Brief:
Check each line of the entries for "label" and report the ones that have it.

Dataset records

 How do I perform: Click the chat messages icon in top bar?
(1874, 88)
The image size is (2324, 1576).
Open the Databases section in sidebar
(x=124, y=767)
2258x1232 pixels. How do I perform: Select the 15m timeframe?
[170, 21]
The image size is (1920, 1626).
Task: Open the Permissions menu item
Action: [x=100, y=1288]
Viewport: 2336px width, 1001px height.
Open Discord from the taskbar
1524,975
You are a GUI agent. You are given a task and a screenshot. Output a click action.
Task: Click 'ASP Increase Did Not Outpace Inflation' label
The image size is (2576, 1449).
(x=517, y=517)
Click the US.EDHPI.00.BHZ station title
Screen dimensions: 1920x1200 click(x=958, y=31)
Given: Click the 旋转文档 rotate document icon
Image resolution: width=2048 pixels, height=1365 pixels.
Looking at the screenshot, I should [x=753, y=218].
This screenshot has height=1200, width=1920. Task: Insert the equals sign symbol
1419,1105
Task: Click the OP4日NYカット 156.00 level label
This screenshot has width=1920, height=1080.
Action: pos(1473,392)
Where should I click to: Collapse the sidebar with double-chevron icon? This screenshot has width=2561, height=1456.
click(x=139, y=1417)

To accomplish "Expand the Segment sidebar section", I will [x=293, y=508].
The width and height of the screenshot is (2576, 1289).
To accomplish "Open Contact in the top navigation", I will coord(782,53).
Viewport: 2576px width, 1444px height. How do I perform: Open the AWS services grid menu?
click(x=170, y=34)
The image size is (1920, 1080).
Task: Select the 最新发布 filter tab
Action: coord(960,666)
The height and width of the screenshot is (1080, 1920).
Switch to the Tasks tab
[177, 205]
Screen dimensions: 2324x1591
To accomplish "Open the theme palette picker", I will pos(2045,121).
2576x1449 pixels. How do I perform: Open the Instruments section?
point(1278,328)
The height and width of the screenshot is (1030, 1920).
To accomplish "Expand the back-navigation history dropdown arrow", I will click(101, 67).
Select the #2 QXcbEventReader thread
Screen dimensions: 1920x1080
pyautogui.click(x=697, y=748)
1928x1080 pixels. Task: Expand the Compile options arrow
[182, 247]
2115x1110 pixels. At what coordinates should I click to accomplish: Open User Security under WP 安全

Written solution:
Task: Click 'ASP Increase Did Not Outpace Inflation' label
Task: Click the OP4日NYカット 156.00 level label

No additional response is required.